The authors acknowledge the difficulties inherent in including unpublished data in a meta-analysis and conclude that adding the unpublished reports to the published reports shows that treatment of nocturnal leg cramps with quinine has some benefit, but perhaps not as much as was originally thought. They recommend that nonpharmacologic management (such as regular passive stretching of the leg muscles) be used as first-line treatment for this condition. If the patient experiences no improvement, a trial of quinine therapy (lasting at least four weeks) may be useful.


Man-Son-Hing M, et al. Quinine for nocturnal leg cramps. A meta-analysis including unpublished data. J Gen Intern Med September 1998; 13:600-6.
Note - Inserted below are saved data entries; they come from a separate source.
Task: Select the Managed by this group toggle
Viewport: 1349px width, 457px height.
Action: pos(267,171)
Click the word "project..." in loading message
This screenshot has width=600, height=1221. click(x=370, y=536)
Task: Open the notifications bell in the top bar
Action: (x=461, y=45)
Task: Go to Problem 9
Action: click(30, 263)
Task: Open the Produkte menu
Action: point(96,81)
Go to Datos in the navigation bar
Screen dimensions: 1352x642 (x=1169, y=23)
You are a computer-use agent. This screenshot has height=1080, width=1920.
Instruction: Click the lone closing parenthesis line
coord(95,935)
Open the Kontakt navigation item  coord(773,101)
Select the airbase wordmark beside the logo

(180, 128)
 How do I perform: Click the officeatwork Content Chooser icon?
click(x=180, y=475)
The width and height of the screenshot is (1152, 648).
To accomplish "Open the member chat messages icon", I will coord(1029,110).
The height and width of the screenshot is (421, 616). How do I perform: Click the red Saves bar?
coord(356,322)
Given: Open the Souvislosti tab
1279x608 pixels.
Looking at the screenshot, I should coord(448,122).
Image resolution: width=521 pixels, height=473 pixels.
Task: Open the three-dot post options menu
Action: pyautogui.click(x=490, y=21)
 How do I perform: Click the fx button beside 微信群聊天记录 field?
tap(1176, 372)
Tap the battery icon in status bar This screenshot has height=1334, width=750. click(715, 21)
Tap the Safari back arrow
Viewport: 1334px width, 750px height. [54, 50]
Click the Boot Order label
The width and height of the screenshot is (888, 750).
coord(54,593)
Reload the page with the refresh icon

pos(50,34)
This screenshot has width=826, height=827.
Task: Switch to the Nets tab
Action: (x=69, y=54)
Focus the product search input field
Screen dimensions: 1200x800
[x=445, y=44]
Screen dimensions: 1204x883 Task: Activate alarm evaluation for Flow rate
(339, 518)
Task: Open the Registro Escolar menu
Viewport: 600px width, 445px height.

Chronic Hypertension and Adverse Neonatal Outcomes

Up to 5 percent of all pregnant women have underlying chronic hypertension, and rates are higher among women who are older, obese or black. Chronic hypertension increases the risk of preeclampsia and abruptio placentae, both of which may result in increased neonatal morbidity and mortality. However, data that identify specific risk factors for preeclampsia and other adverse pregnancy outcomes in women with chronic hypertension are limited. Sibai and colleagues evaluated data from a large multicenter prospective study of pregnant women with chronic hypertension.

The study group included women who were enrolled in a National Institute of Child Health and Human Development study that examined the potential benefits of low-dose aspirin therapy in the prevention of preeclampsia. All patients had chronic hypertension, defined as either systolic blood pressure of at least 140 mm Hg or diastolic blood pressure of at least 90 mm Hg on at least two occasions at least four hours apart before entry into the study or by 20 weeks of gestation. Preeclampsia was defined according to the baseline characteristics. In women with proteinuria at baseline, preeclampsia was defined as elevated levels of serum alanine transferase or elevated diastolic blood pressure, plus severe headaches, epigastric pain or increasing proteinuria. New-onset proteinuria was defined as results of at least + 1 on a routine urine dipstick test for protein. Abruptio placentae was diagnosed by clinical findings and placental examination. The women were divided into two groups: those who had proteinuria at baseline and those who did not. Neonatal outcomes that were evaluated included birth before 37 weeks’ gestation, birth weight below the 10th percentile for gestational age, admission to the neonatal intensive care unit and neonatal complications.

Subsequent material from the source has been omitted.